Student Meals ASG members are employees. So, if they attend, must have a Meals with Meetings form.
Club members don't have these requirements. Apply fiscal standards with a guiding principal that we
have Limited funds.
How do you define extra and co-curricular? State tuition and student activities. Would have to parse
this.
Entertainment--should be aligned with club purpose. If funds for a particular club and activity is integral
to the club's purpose, then costs would be appropriate.
If subsidizing activity with S&A funds, you can also use ticket sales to fund this activity. Note that seed
money from state should not be used as well. This would be giving away state funds.
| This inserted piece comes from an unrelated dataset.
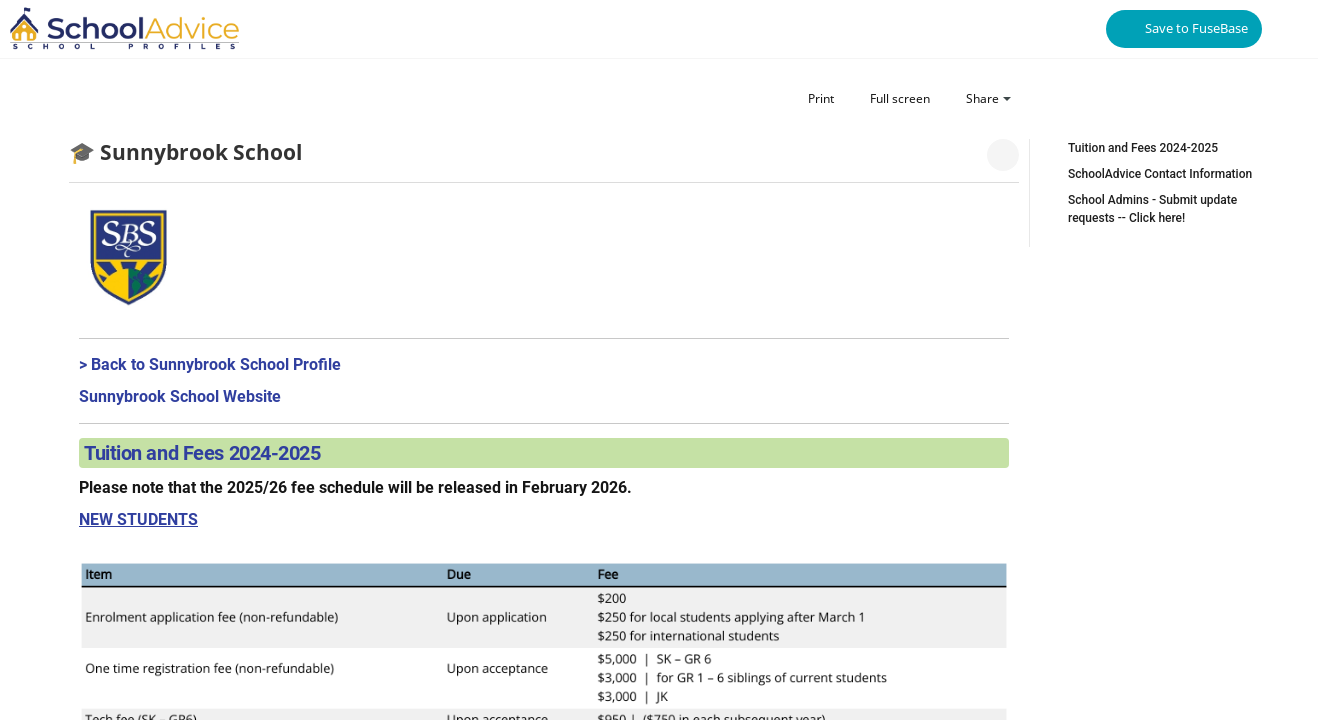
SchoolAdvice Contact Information (1160, 174)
ORCA pass subsidy--a transportation program is OK. Trickier--what about students who don't pay S&A
like ABE. Shoreline will be basing their orca subsidies on demonstrated need. Can put restrictions on
this.
Gifting doesn't apply to Needy.
Put criteria on this based on a broad range of people.
Collaborative Budgeting
Jennifer Howard, EvCC VP of Admin Services
Power point presentation provided
Collaborative budgeting at EVCC basically is bottom up budgeting. Departments hold budget meetings
and a draft budget comes from the department. Those budgets are shared with the campus as
informational and to answer questions. Budgets are then sent through VPs and President for revisions
and shared with campus again. The preliminary budget is then developed by the budget office and
shared publicly with the board of trustees. Then budget is finalized.
Wrap Up & Adjourn
Next meeting is May 28-29 at Wall Walla Community College.